Often cited as the worst movie John Huston ever made, Phobia isn’t one of those failed pictures that viewers can enjoy ironically, marveling at logic bumps and technical errors. Instead, it’s excruciatingly boring. The concept for this would-be shocker is simple. When his patients start dying in horrible ways that are related to their phobias, police identify Dr. Peter Ross (Paul Michael Glaser) as a suspect, then discover he’s involved with a daring experiment in immersion therapy. Using images and sounds projected on theater-style equipment, as well as props and real-life situations, Dr. Ross forces patients to face their fears. As in, he makes a woman who’s afraid of being molested watch gang-rape scenes, he makes a dude who’s fearful of snakes handle a giant snake, and so on.

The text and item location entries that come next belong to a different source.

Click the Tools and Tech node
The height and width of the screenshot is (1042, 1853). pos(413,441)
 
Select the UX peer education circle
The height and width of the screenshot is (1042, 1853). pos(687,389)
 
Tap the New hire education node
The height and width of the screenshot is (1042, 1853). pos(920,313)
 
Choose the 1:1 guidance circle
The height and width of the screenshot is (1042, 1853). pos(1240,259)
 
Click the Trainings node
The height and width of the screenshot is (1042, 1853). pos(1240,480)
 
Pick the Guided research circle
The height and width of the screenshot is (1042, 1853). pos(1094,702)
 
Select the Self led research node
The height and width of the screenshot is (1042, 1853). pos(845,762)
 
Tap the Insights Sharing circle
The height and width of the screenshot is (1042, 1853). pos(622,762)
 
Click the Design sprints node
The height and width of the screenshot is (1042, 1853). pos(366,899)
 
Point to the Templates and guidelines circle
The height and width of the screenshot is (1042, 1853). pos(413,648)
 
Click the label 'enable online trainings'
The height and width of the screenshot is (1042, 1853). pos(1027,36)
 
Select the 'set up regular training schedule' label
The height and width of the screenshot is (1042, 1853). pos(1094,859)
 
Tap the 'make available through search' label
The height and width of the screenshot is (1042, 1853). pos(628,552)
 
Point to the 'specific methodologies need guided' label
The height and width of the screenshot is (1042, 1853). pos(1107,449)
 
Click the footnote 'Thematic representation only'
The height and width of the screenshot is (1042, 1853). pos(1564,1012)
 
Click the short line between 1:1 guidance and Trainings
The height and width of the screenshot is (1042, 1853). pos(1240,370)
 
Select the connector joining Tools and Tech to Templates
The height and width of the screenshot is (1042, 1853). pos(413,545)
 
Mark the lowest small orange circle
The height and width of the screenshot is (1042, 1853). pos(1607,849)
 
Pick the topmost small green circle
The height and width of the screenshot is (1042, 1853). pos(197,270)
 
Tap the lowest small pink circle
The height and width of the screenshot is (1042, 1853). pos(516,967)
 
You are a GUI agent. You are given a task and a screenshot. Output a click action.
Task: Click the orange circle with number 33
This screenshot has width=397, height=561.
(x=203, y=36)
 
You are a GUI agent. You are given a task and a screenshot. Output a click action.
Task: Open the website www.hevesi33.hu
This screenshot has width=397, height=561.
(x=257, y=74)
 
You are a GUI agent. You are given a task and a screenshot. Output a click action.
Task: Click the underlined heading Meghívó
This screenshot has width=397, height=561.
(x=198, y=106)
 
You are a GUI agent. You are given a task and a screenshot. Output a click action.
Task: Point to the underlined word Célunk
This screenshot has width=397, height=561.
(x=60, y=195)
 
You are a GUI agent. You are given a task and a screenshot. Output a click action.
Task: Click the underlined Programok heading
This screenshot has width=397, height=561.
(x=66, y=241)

Phobia is so lazy and stupid in its conception that it’s as if the filmmakers either forgot or simply neglected to create any mystery or suspense, because the truth of what’s happening is evident from the very first scenes. Every creative decision compounds the problem. Huston’s camerawork, often a hallmark of his skillful approach, fails the project completely, because he clearly elected to shoot the minimum amount of coverage for every scene, the better to wrap production days early and move on to more interesting activities. The picture cuts together, but there’s no life in the editing, suggesting there weren’t any options for generating vitality. And speaking of vitality, that’s exactly what Glaser, best known as the costar of TV’s Starsky & Hutch, lacks here. He’s so lethargic it seems like Huston never bothered to tell Glaser when the camera started running.